Symbolism, Imagery, Allegory
What Is It, Precious?
The second time Laurel and Tamani meet, he gives her something to remember him by, a tiny ring: "It was a shining gold circlet, just bigger than a pea, with a miniscule crystal flower on the top" (14.263). It's pretty and sparkly, and as Laurel sees when she examines it closer, "exquisite, beautiful in every detail" (14.265).
Tamani explains what it is: "It's a ring for a seedling [… ] You know, a baby faerie. Every seedling gets a ring when they are young. If you wear it, it grows with you. Winter faeries make them. Well, Spring faeries make them, but Winter faeries enchant them" (14.264). Tamani shows Laurel his ring, which he wears on one of his fingers, since apparently they really do grow along with you if you wear yours from the time you're a seedling.

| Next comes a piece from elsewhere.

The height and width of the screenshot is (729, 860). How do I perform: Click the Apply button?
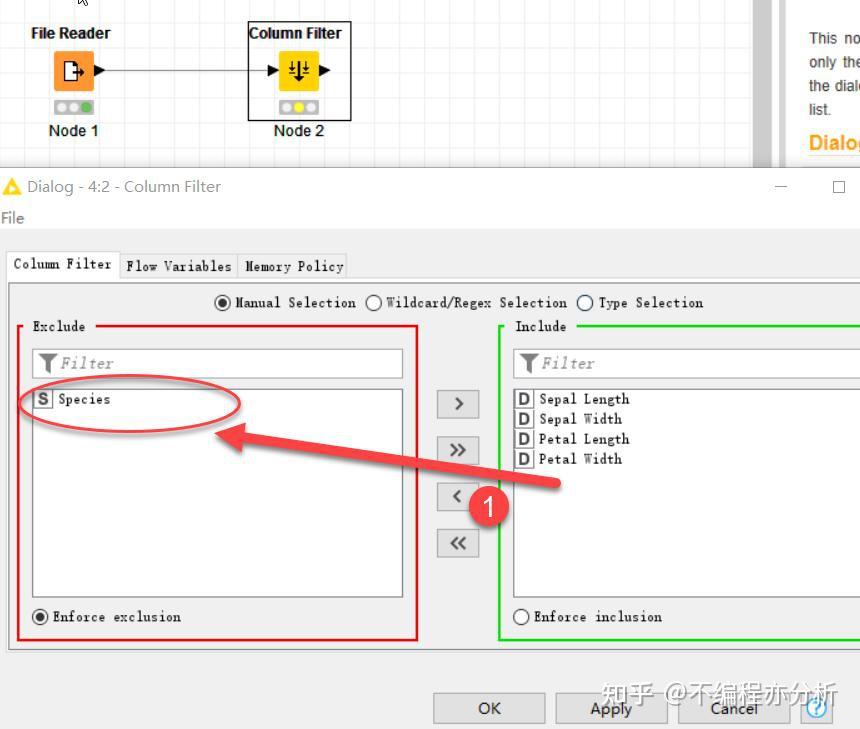click(612, 708)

Laurel puts this ring on a necklace and wears it, touching it and thinking of Tamani even when she's back in the human world. So at first the ring works as an image that evokes Tamani and her faerie heritage for her.
A Ring of Lies
However, there's more to the ring than meets the eye. At first, Laurel accepts Tamani's explanation when she asks why he's giving it to her and he says, "To help you feel more like one of us […] I just think you should have it" (14.266). This sounds nice and all, but if every ring comes from a baby faerie, then whose ring was this?
Laurel's smart enough to put two and two together, but we're guessing she's off her game recently. It's got to be pretty unsettling to find out that you're not human like you thought you were. But since the faeries kept her true nature from her for the last decade plus, we kind of think they might be keeping other secrets from her. And yet she doesn't ask Tamani who the ring belonged to, and instead just takes it and wears it.

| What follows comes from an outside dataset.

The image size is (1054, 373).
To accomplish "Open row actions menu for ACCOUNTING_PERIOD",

The truth about the ring all comes out in the very end of the book, when Tamani and Laurel have their final conversation before she returns to the human world to stay, at least for a while. He tells her:
I lied—about the ring, I mean […] I didn't just give you a random ring. It was yours. You gave it to me to keep until the time came to return it to you. You thought—you hoped—it might help you remember your life before you came here […] Obviously it didn't work, but I promised you I'd try. (25.75)
Yup—the ring is Laurel's. It stopped growing because she left the land of faerie, and its size represents this development in her life. We know from folklore to be wary of gifts from fairies, but Tamani's deception really makes us think twice. If he has tricked Laurel about the ring, what else might he have deceived her about? Since Tamani is her main link to the faerie world at this point, the ring comes to represent a less certain relationship between Laurel and this part of herself.